Recrédit z

Sur le territoire de Saligny, à une petite distance de Belleville, se trouve l'ancienne gentilhommière du Recrédy.

Il y avait là autrefois une chapelle ainsi mentionnée dans le Pouillé du dix-huitième siècle : "Chapelle de Notre-Dame des Recrédys ; fameuse dévotion."

Dans le langage courant, elle était plus connue sous le nom de chapelle de Notre-Dame de la Bonne-Rencontre.

La tradition populaire lui attribue la même origine qu'à la chapelle de Notre-Dame des Bonnes-Nouvelles qui est celle-ci :

Une riche et pieuse dame des environs avait, paraît-il, perdu son fils unique, enlevé par une troupe de bohémiens. Non contente de faire fouiller tout le pays par ses gens, la pauvre mère, après avoir invoqué la protection de Marie, s'était mise elle-même à la recherche de son enfant. Elle venait de dépasser le bourg du Poiré, lorsque l'un de ses envoyés, accourut en toute hâte, lui apprit que le cher petit avait été retrouvé du côté de Montaigu, et qu'il arrivait escorté de plusieurs serviteurs fidèles. Grande fut la joie de la bonne dame qui, se jetant aussitôt à genoux, promit à la Sainte Vierge de lui élever une chapelle à l'endroit même où elle avait appris la "bonne nouvelle". Telle serait, d'après la tradition, l'origine de la chapelle de Notre-Dame des Bonnes-Nouvelles.

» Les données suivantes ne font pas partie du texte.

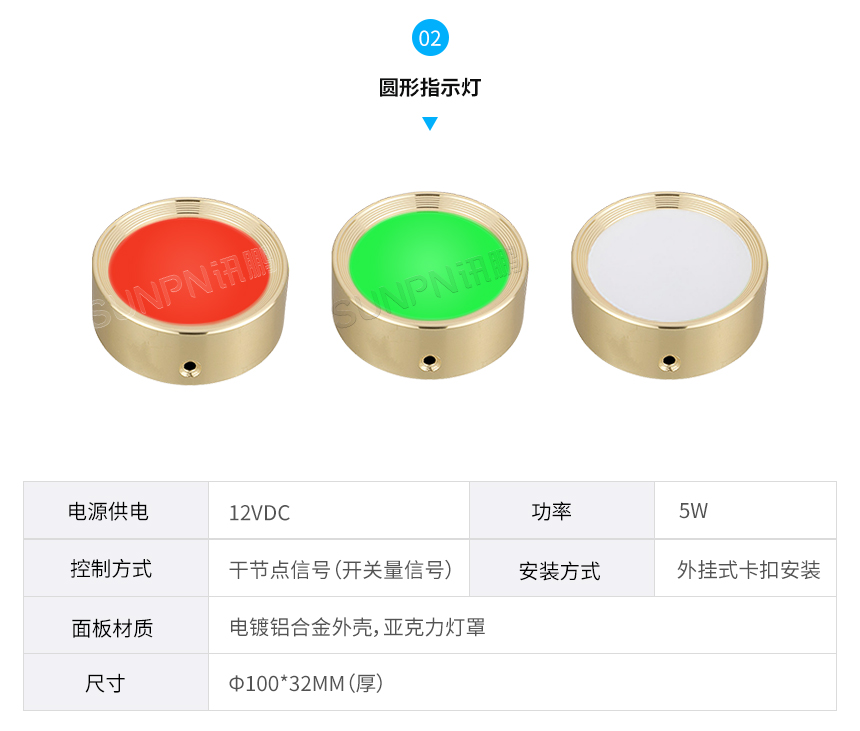Select the white round indicator light
The width and height of the screenshot is (860, 731).
(x=669, y=285)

Après avoir reçu, en sortant du Poiré, "la bonne nouvelle" que lui apportait l'un des messagers envoyés à la recherche de son fils, l'heureuse mère poursuivit sa route et vola au-devant du cher égaré. Elle le rencontra précisément au Recrédy, où, en souvenir de cette "bonne rencontre", elle fit élever une second sanctuaire dédié à la Mère des mères.

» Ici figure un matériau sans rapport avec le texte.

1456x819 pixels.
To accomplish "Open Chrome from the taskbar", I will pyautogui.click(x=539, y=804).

La chapelle de Notre-Dame des Recrédys ou de la Bonne-Nouvelle acquit une popularité au moins égale à celle de Notre-Dame des Bonnes-Nouvelles ; ainsi que le constate le Pouillé du dix-huitième siècle, elle provoqua une "fameuse dévotion" dont témoigne, en outre, un document officiel daté de l'année 1845 et que M. l'abbé Huet, curé-doyen de Maillezais, a eu la bonne fortune de découvrir aux archives de Saligny. Il s'agit d'une lettre adressée au Préfet de la Vendée, par plusieurs conseillers municipaux de Saligny, à l'occasion de difficultés avec la commune de Belleville :

"Après mûr examen, écrivent les signataires (dont plusieurs habitent le pays "depuis plus de soixante ans"), le conseil de Saligny a reconnu et établi en fait, à l'unanimité, qu'avant 1793 il existait au Recrédy, commune de Saligny, une chapelle consacrée, dont la sainte avait, dit-on, la vertu d'opérer des cures et des guérisons merveilleuses. "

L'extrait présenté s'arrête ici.